Stored items:
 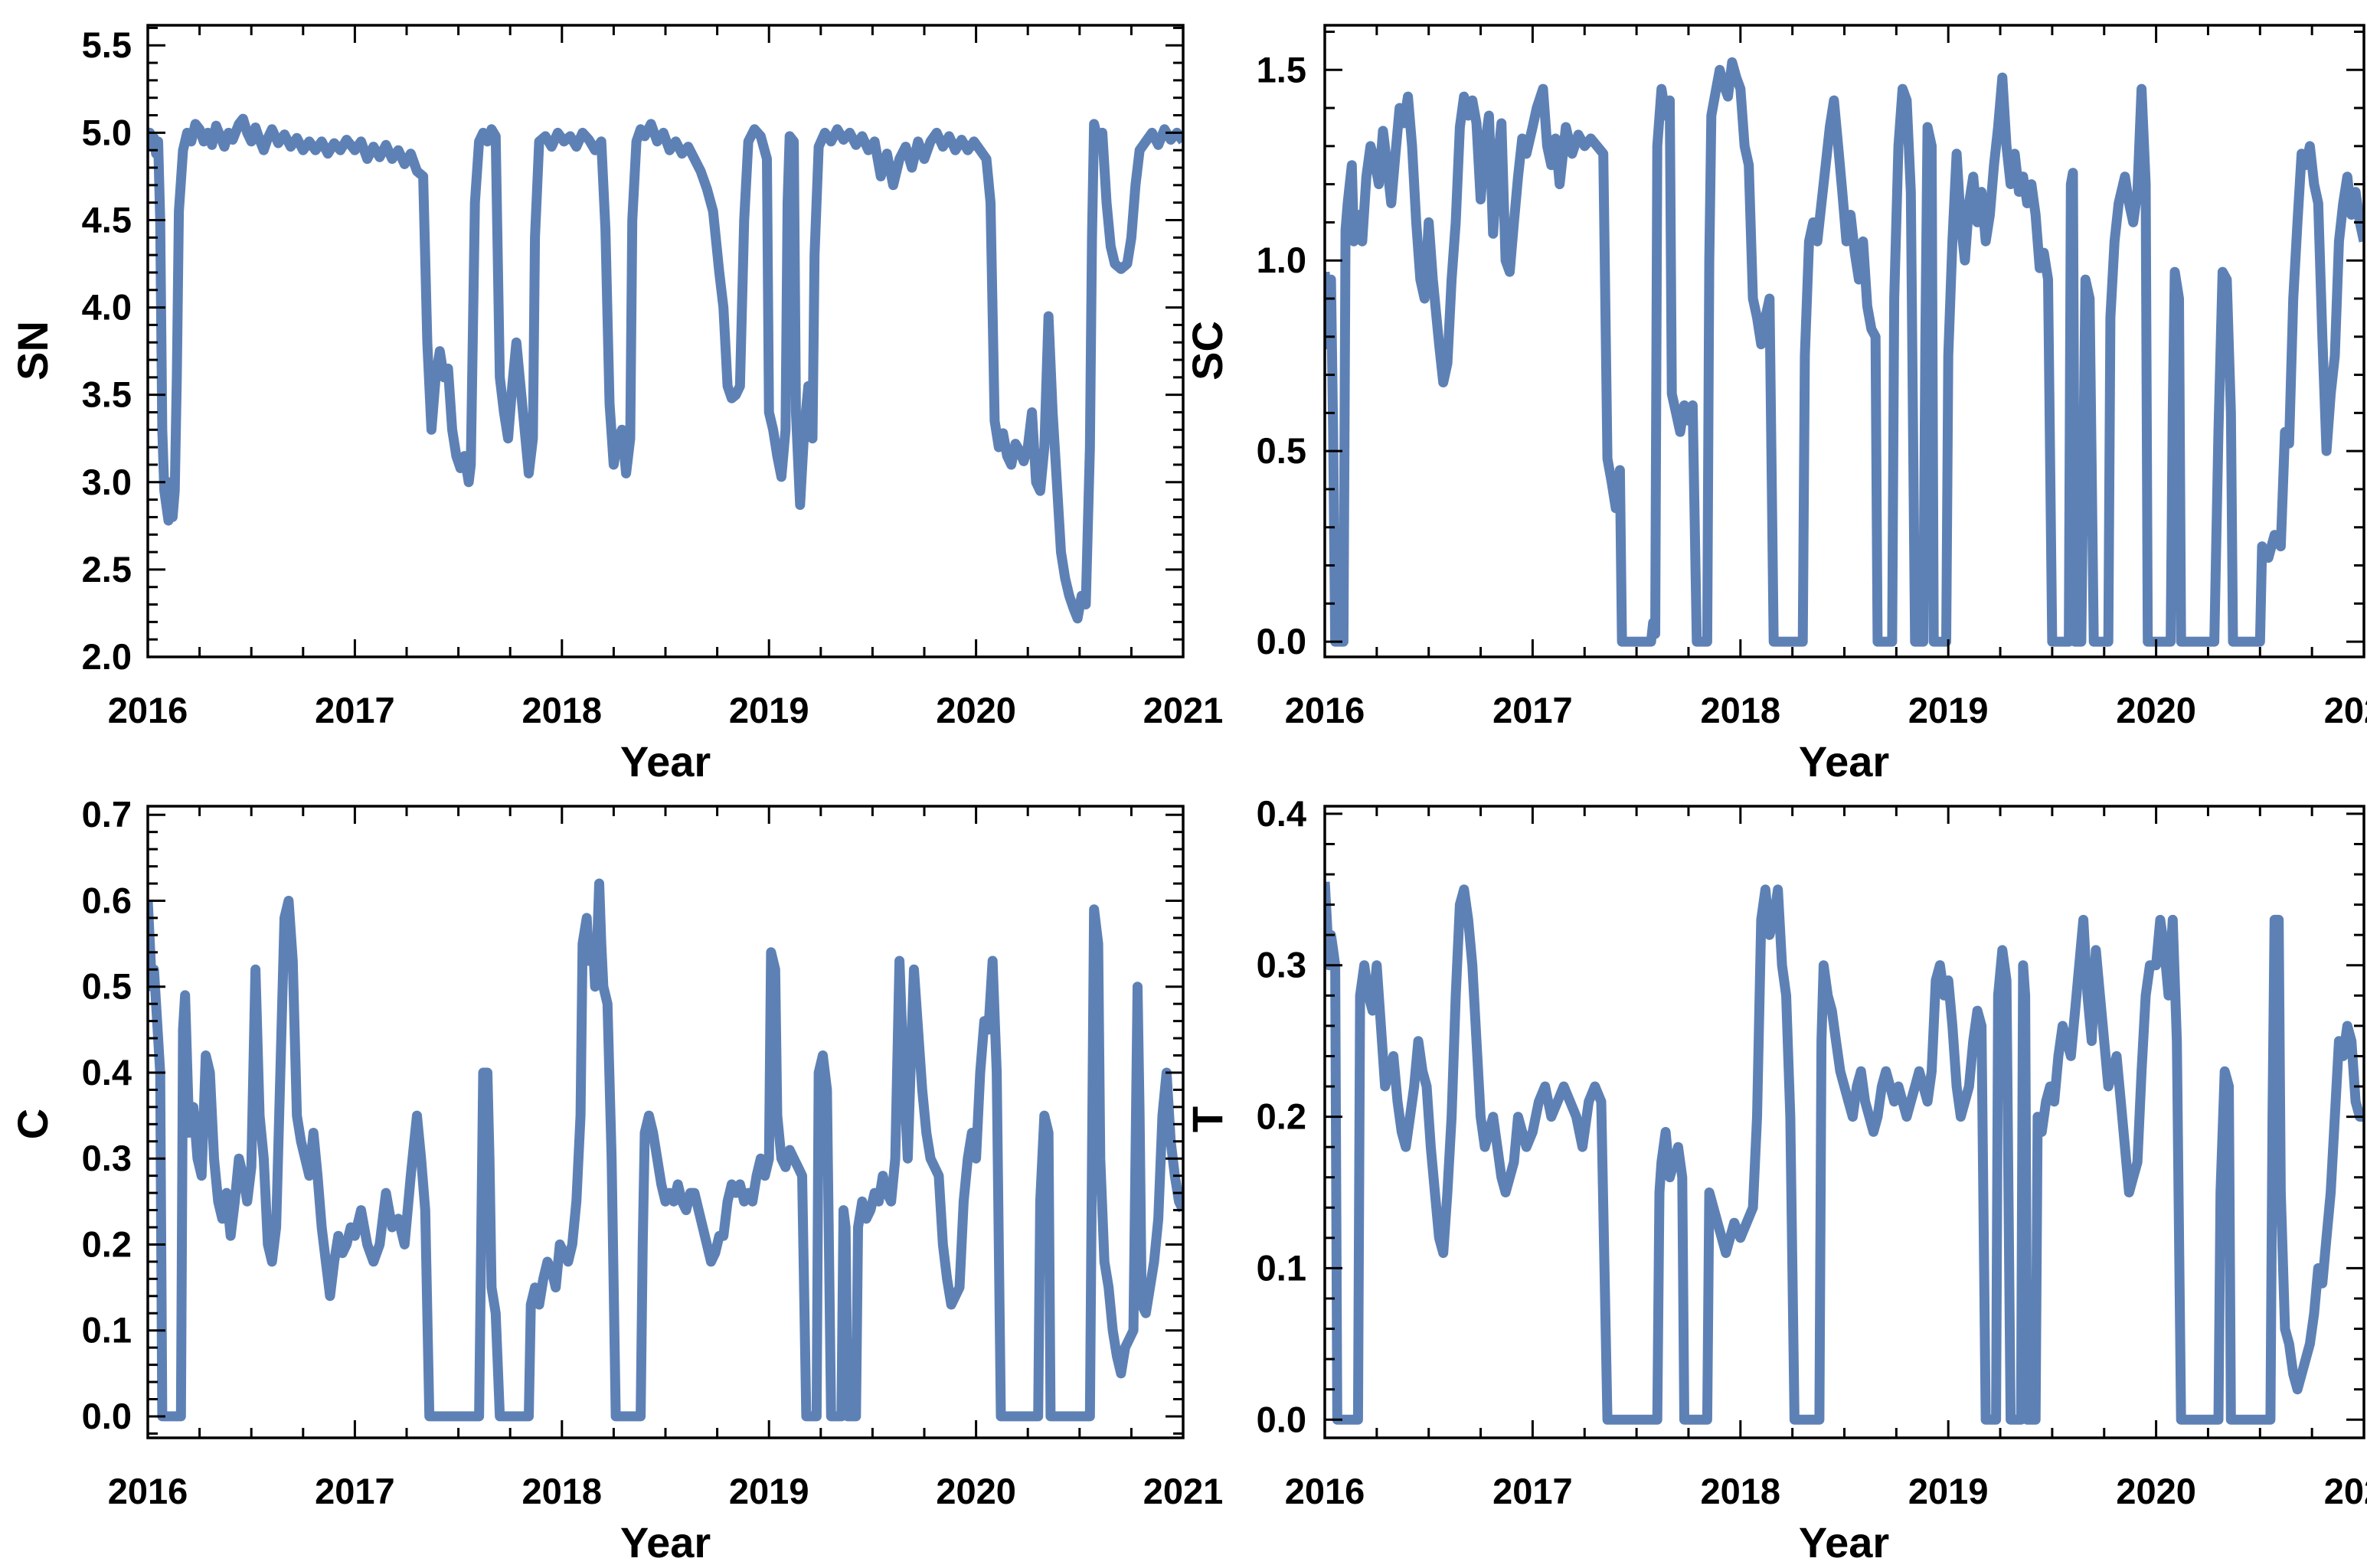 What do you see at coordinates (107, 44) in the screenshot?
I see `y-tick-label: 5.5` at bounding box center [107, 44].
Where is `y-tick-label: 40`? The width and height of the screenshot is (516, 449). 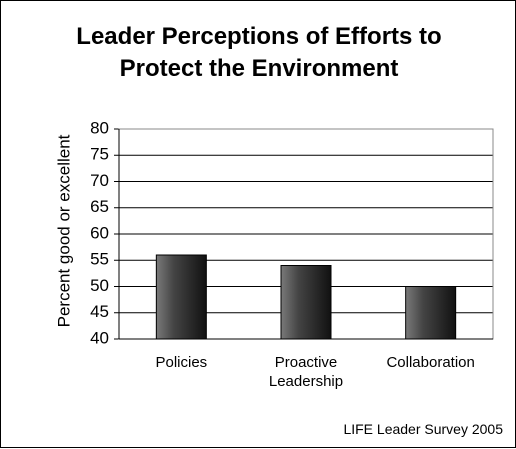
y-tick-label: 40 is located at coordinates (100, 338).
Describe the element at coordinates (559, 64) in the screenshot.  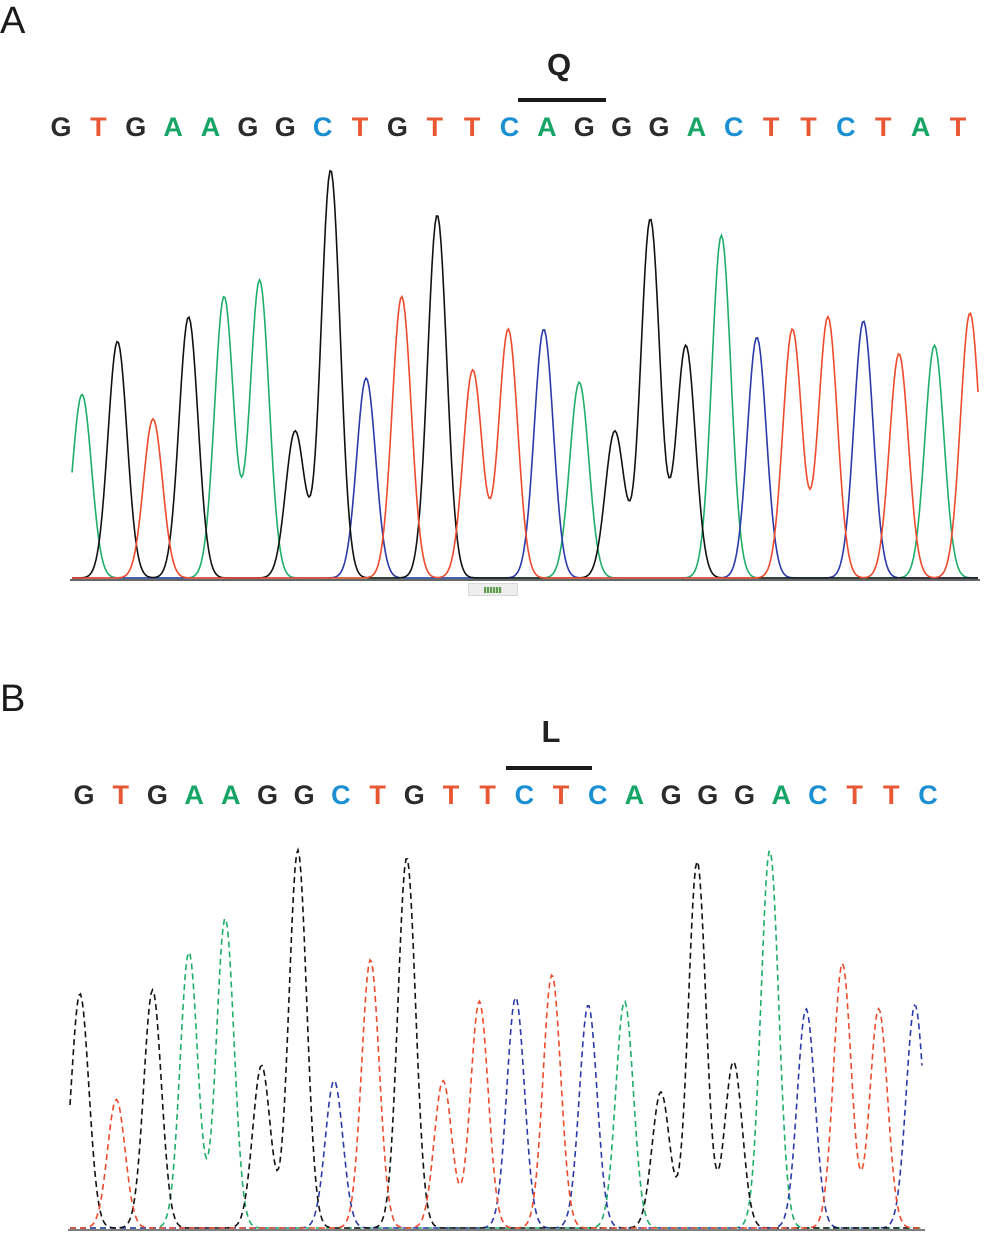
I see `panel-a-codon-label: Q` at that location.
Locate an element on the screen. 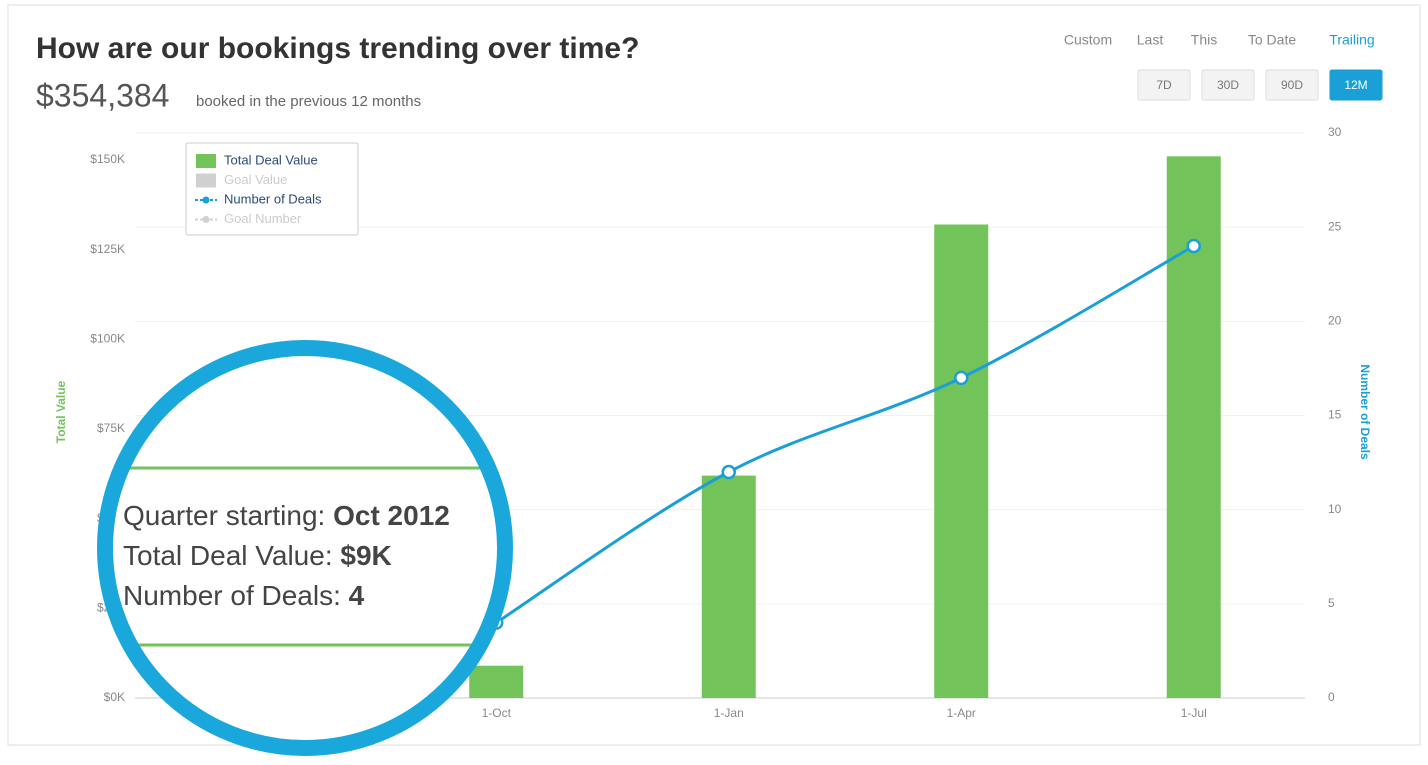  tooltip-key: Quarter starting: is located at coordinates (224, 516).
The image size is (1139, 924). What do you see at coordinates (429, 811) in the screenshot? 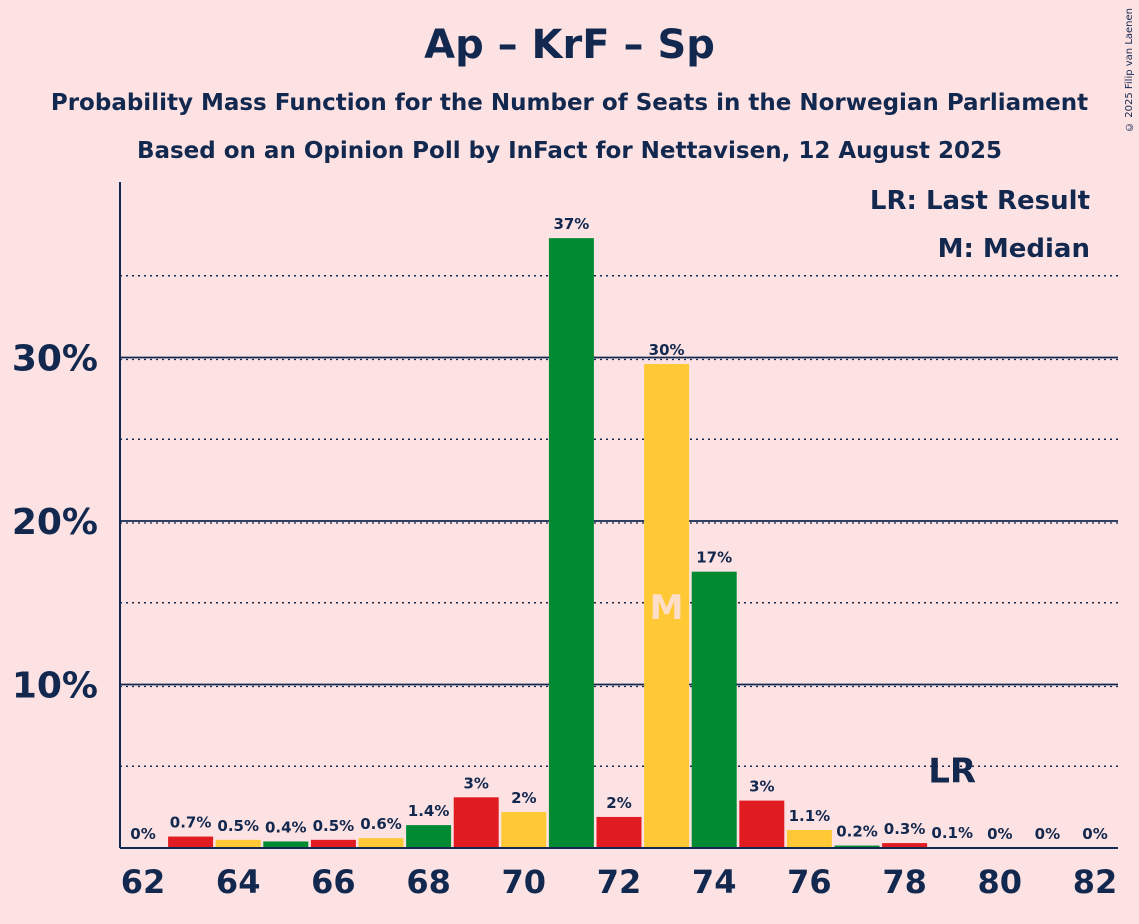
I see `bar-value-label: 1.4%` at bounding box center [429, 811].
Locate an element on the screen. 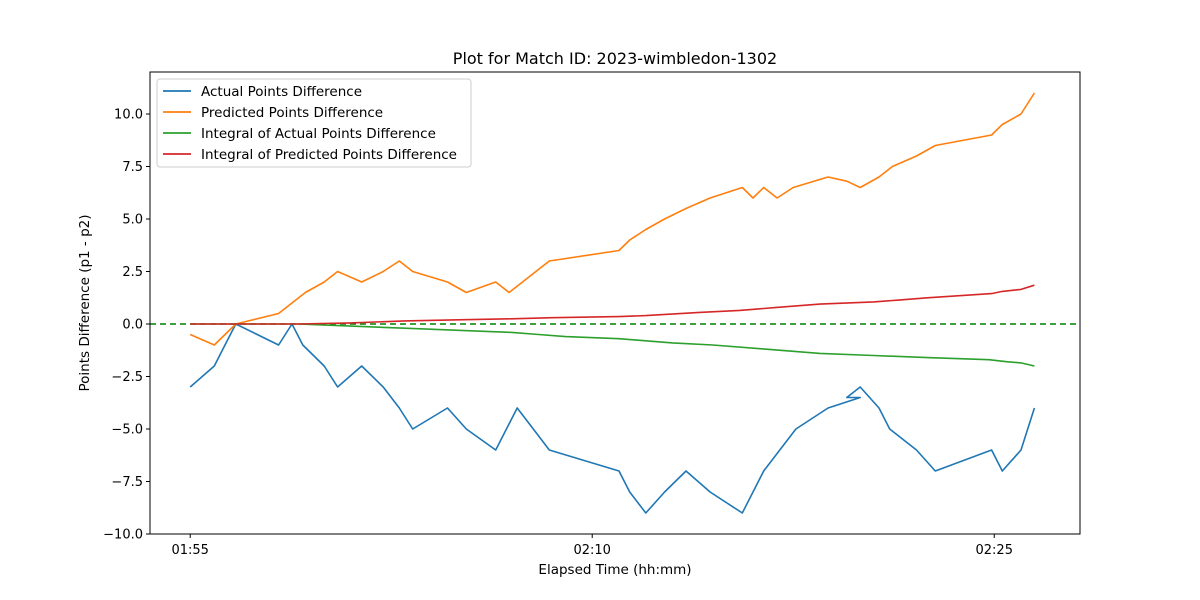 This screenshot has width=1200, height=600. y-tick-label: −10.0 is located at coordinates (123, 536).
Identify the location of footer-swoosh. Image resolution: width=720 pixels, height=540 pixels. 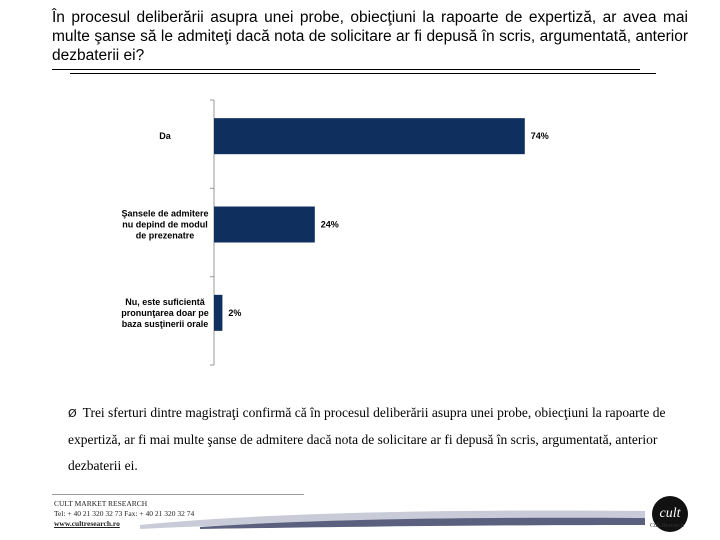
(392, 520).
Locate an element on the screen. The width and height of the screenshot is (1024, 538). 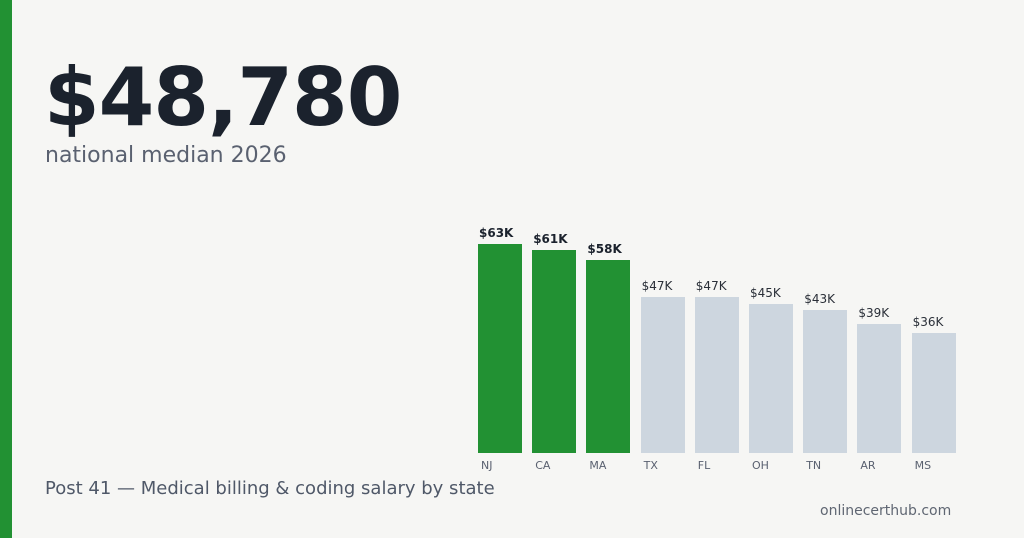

What this task involves:
Can you copy the listing from its start through the line containing "y-tick-label: 40 is", inclusive, swapping "Where is" for "Where can I find" and leaving everything else unchanged? Omit the pictures.

Written answer:
  What do you see at coordinates (107, 44) in the screenshot?
I see `y-tick-label: 5.5` at bounding box center [107, 44].
Where can I find `y-tick-label: 40`? The width and height of the screenshot is (516, 449). 
y-tick-label: 40 is located at coordinates (100, 338).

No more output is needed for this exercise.